The MLB postseason has always seemed to have a flair for the dramatics, perhaps more so than the NFL or NBA playoffs, as unexpected teams can make it to the top and players can break through on the biggest stage. Think about the 2019 Washington Nationals unseating the 106 win Los Angeles Dodgers and the 107 win Houston Astros. Only in baseball can such magical runs happen and surprise postseason star Howie Kendrick helped the Nats get it done.
But this year’s MLB postseason has felt underwhelming, even though fans are back in full capacity. And the reason behind the let down of the postseason so far has been analytics, which has taken over baseball. One of the most dramatic parts of the postseason is starting pitchers going deep into games, but analytics doesn’t recommend that.
Every baseball fan can remember Madison Bumgarner of the San Francisco Giants in 2014. It was perhaps the greatest run in postseason history for a pitcher, as Bumgarner pitched a 1.03 ERA in over 30 innings over the course of the postseason. He was a workhorse that got in done for his team and there is nothing more exciting than watching the best pitchers in the game go deep into games. That was 8 years ago though. Analytics now says starting pitchers shouldn’t face the lineup for a third time, and that’s played out in this year’s postseason, taking away the drama of a pitcher like Bumgarner continuing to pitch into high pressure situations late in games.
This year’s postseason doesn’t have a shortage of aces. It just has a shortage of managers who are willing to let their aces pitch a lot of innings. Former Nationals pitcher, now Dodgers pitcher Max Scherzer is perhaps the ace of this year’s postseason, but Dodgers manager Dave Roberts has been reluctant to let Scherzer work. In the win or go home NL Wild Card Game, Scherzer was getting through the first four innings without too much stress, letting up just one run. But in the fifth inning, Roberts yanked Scherzer and made it a bullpen game.
In that same game, the St. Louis Cardinals countered with their own ace, 40 year-old Adam Wainwright, who had pitched several complete games (all nine innings) during the 2021 season. Wainwright had also been pitching well, aside from letting up one solo home run. He would get the hook one inning after Scherzer did, handing the game over to the Cardinal bullpen.
What could have been 37 year-old Scherzer and 40 year-old Wainwright battling late into the night turned into a game of relief pitcher after relief pitcher.
The Dodgers actually have a pitcher who’s arguably better than Scherzer, 26 year-old Walker Beuhler who has had a 2.47 ERA this season. In the pivotal game 4 against the Giants in the NLDS, Roberts took Beuhler out after just 4.1 innings, in which he had only surrendered one run. The Braves, who are playing the Dodgers in the NLCS, took out their ace Max Fried after six innings in which he had not allowed a single run in a NLDS game.

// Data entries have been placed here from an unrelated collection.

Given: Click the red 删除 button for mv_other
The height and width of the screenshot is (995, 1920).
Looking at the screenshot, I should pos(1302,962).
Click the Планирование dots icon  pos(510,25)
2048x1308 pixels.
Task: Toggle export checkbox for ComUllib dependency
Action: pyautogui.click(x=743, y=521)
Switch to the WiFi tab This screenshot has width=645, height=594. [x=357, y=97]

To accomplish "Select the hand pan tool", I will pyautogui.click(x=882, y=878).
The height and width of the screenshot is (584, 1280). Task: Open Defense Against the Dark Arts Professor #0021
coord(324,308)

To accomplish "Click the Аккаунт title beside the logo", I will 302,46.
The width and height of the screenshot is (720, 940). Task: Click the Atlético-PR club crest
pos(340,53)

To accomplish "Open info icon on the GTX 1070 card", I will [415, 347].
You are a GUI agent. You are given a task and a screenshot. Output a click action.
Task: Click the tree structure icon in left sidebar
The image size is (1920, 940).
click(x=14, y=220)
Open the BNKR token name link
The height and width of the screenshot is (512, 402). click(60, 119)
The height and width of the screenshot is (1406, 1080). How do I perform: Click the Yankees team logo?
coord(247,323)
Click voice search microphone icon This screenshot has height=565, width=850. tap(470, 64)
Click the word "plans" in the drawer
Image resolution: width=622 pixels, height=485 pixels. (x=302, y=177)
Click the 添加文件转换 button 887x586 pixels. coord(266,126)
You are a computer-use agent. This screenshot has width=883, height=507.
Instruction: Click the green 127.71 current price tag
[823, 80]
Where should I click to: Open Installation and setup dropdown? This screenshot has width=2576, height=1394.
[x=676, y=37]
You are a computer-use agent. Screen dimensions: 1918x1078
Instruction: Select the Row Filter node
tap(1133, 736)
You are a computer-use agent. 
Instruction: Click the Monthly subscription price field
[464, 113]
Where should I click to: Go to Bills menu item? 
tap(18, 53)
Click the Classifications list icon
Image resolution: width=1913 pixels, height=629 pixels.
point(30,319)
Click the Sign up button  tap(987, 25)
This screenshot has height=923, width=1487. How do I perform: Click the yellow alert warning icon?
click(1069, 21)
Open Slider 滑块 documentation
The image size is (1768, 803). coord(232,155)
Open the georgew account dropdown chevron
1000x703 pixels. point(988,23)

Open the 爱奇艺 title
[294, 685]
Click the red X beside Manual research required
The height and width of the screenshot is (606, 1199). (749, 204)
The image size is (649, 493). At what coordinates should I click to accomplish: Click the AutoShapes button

Meanwhile, the AL-best Tampa Bay Rays did not even have a legitimate starting pitcher this postseason. They bullpenned from the get-go, and it was arguably their downfall as the Boston Red Sox handled them in four games.
The baseball playoffs are not the same without starting pitcher titans. Curt Schilling in 2001, pitched three complete games in the postseason, leading the Diamondbacks to the World Series victory. Bumgarner pitched two complete games in the 2014 playoffs, as well as a five inning save to lift the Giants to the title in game seven. These are the games that we want. We want to see starting pitchers battle it out against the hitters over and over again. We want them to go deep into games and do something special. We want personality, not a collective machine that churns out relief pitcher after relief pitcher who can throw 100 miles per hour.
That’s what analytics has done–taken out the human element from the game and, as a result, the drama of the postseason. Baseball is a sport, not a math problem. There’s still time in the postseason, but ratings and the quality of the game will continue to decline until teams let their pitchers pitch deep into games.